In this Article from the Sacramento Bee: Legislator calls for more California companies to put women on their boards we are told that State Sen. Hanna-Beth Jackson, D-Santa Barbara has recently put forth a resolution urging California companies to admit women into their boardrooms.
Because it’s a resolution even if both houses of the California Legislature approve it, it will not have the force of law. That means it’s a purely symbolic move, which the resolution’s sponsor admits, stating that she just wants to start a conversation about getting women into the boardroom. But, I ask, are quotas how we want to shape the conversation?
There’s a valid point of view out that there that I’ve been giving serious consideration and conversation to – that discussing business in terms of gender actually minimizes a person of the female gender’s accomplishments. That by referring to a business “women-owned,” are we perpetuating discrimination by creating a separate and not equal perception rather than just being a successful business? A similar debate exists in Hollywood about calling female actors “actresses” and having male and female categories in award shows.
On the other hand, and in contradiction to this article’s premise, the boardroom is not the last place we women don’t have equality. As much as I thought otherwise in my naïve college days (to the amusement of my women’s studies professor), we still face challenges purely by virtue of being of the female gender in all aspects and levels of business – competing for funding, competing for clients and customers, competing for promotions, reaching the C-level, reaching the boardroom – and for a variety of reasons, not all of which are discriminatory (choosing to take time off to raise children, different negotiating styles, more importance place on quality of life balance).

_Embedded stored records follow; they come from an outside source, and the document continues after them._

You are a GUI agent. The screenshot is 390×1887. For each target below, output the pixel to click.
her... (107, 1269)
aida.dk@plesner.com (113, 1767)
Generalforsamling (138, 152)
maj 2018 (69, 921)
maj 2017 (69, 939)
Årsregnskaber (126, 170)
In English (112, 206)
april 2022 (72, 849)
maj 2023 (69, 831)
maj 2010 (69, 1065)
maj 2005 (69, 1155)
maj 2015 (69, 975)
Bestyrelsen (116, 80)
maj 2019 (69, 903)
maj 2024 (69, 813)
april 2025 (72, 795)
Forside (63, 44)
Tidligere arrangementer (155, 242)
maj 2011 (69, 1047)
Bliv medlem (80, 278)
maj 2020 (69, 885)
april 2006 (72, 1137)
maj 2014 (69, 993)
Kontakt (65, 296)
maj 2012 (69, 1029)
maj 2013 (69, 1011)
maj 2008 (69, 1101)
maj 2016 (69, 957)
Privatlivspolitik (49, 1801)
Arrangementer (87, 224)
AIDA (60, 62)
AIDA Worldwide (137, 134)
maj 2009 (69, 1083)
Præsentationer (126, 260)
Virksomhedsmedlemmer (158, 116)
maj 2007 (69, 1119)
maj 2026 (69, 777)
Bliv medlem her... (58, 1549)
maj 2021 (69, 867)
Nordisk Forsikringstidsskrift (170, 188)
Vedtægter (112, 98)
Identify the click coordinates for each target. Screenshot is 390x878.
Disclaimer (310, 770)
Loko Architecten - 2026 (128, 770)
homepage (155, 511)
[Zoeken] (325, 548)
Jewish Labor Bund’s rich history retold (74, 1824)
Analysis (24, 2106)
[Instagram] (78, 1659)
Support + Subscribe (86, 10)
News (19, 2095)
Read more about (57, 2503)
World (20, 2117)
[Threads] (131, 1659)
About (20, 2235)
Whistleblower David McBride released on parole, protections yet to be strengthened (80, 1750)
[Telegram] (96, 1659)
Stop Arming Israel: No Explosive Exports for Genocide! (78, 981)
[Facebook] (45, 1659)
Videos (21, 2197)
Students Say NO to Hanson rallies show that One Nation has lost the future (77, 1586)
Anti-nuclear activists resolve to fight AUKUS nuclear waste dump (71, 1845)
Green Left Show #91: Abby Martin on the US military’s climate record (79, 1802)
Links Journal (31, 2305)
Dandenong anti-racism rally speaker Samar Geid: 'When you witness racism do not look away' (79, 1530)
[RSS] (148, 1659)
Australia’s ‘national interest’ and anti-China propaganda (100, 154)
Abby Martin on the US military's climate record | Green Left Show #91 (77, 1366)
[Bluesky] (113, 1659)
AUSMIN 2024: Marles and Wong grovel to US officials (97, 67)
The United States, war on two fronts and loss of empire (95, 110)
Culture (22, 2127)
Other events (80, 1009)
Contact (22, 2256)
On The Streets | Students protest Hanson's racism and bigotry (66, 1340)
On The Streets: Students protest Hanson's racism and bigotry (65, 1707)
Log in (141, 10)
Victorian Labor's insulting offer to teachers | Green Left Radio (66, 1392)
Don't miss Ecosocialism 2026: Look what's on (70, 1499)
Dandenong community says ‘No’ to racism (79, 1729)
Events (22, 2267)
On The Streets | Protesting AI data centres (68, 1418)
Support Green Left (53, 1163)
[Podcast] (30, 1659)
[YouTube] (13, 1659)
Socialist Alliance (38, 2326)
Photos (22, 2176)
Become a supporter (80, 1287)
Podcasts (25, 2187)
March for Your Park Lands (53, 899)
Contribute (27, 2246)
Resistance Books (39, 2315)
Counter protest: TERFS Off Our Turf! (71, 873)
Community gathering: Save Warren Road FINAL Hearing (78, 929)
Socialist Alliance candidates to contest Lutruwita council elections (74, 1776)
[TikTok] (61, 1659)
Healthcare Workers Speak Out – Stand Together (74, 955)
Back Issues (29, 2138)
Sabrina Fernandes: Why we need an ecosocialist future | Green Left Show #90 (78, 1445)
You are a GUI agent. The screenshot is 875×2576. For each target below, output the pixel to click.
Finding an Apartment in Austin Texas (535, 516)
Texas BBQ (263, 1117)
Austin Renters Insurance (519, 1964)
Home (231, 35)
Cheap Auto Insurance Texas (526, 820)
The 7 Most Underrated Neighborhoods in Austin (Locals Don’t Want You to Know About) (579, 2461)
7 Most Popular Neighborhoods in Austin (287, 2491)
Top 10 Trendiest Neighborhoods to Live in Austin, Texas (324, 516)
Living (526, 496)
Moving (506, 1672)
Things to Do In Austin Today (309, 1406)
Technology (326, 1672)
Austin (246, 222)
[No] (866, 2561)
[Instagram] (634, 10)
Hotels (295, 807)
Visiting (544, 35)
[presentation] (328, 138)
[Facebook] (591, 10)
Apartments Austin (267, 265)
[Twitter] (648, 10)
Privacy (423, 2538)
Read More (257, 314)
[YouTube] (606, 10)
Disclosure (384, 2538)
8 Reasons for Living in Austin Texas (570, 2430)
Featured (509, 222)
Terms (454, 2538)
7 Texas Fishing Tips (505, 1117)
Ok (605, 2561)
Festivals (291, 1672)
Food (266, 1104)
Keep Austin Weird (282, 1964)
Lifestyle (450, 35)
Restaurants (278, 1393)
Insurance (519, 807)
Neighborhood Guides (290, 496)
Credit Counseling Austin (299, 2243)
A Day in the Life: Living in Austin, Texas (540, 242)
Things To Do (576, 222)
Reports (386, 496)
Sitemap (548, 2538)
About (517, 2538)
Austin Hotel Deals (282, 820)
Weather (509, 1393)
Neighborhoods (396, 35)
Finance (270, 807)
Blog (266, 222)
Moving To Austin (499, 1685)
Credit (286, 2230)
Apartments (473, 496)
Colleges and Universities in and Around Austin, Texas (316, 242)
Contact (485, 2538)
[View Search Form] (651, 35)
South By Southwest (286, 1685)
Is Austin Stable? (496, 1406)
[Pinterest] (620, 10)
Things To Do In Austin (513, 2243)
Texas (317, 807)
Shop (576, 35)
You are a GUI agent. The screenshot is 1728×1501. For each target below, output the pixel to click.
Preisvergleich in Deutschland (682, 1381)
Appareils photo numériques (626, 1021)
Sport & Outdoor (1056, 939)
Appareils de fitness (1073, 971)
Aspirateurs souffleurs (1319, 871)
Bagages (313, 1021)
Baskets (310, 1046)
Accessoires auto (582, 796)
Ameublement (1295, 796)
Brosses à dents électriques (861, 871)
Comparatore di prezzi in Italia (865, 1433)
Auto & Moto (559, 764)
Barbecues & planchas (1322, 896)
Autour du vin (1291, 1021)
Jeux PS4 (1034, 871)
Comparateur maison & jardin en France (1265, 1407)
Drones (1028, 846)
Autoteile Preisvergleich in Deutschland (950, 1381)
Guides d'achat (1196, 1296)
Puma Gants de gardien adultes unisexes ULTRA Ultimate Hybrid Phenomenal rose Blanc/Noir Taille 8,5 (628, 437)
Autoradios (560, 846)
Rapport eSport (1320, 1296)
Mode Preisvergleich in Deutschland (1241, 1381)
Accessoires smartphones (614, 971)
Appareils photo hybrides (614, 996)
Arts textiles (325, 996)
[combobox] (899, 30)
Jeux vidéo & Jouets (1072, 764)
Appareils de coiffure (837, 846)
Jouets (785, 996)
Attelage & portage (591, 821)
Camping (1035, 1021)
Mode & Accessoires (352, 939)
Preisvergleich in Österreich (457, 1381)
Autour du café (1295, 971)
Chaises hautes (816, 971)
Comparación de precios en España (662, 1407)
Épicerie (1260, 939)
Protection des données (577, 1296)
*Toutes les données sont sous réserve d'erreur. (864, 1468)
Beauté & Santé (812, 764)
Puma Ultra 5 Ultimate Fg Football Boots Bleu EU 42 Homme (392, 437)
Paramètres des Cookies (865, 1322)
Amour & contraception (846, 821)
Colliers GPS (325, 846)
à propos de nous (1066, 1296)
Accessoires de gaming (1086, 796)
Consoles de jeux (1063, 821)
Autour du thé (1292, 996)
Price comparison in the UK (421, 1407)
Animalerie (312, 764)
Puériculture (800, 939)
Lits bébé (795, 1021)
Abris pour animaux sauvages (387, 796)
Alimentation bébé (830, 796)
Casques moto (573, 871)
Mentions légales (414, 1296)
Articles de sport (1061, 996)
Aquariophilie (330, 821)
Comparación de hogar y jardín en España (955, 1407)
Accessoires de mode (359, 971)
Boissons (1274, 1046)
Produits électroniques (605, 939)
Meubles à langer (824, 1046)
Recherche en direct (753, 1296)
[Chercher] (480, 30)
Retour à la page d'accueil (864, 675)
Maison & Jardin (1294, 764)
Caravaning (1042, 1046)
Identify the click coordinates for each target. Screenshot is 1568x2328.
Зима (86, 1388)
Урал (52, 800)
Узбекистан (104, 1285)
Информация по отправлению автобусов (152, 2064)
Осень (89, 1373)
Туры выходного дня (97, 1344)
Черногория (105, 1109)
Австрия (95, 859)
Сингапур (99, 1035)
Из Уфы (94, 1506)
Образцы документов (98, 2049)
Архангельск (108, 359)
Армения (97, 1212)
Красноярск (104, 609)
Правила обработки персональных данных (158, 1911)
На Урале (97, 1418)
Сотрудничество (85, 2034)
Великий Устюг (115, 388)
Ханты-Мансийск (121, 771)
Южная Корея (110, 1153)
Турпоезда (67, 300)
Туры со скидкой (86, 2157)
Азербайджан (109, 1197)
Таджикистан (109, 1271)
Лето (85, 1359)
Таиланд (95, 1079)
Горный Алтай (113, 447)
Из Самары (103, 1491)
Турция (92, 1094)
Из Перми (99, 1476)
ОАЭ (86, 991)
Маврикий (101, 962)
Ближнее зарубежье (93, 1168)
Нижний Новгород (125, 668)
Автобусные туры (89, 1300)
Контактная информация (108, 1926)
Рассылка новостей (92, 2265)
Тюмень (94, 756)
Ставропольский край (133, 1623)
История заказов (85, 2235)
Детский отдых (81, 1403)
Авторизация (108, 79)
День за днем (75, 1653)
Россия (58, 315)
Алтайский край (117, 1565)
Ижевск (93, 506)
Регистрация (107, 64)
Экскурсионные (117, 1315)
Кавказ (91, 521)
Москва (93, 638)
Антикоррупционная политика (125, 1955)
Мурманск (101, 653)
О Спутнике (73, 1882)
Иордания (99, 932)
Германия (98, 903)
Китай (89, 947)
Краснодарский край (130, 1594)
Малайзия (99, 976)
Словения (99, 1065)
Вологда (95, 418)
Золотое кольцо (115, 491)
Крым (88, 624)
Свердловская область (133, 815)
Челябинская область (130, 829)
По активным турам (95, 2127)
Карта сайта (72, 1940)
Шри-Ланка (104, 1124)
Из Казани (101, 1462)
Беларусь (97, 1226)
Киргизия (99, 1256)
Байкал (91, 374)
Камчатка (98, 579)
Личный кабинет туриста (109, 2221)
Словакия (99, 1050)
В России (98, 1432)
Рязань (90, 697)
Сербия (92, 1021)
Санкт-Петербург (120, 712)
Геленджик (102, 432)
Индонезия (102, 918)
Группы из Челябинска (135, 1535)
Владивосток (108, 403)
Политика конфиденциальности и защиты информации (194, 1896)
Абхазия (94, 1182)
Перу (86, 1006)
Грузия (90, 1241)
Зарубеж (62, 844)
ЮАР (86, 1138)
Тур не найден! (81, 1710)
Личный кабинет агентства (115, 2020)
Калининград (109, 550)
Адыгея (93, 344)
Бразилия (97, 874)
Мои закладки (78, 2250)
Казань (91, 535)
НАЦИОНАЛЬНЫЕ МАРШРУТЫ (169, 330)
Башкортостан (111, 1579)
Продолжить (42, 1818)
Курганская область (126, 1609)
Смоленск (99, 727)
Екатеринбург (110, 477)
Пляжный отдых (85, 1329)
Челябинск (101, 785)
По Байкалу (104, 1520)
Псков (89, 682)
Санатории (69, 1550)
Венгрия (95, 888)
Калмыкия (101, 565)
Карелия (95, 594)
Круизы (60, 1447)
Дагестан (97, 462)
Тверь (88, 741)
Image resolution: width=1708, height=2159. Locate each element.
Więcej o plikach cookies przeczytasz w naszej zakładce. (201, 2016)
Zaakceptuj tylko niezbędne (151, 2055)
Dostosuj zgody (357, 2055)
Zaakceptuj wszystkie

Statistics tell the story – both to the challenges and the successes, such as the Credit Suisse finding mentioned in the article that businesses with women participation at the board level are more successful business. That makes me circle back to wondering if making it too loudly a gender issue works against us. That makes the conversation about the impact of gender is a valid one – and creates the need and desire to identify businesses and executives and professions as male and female.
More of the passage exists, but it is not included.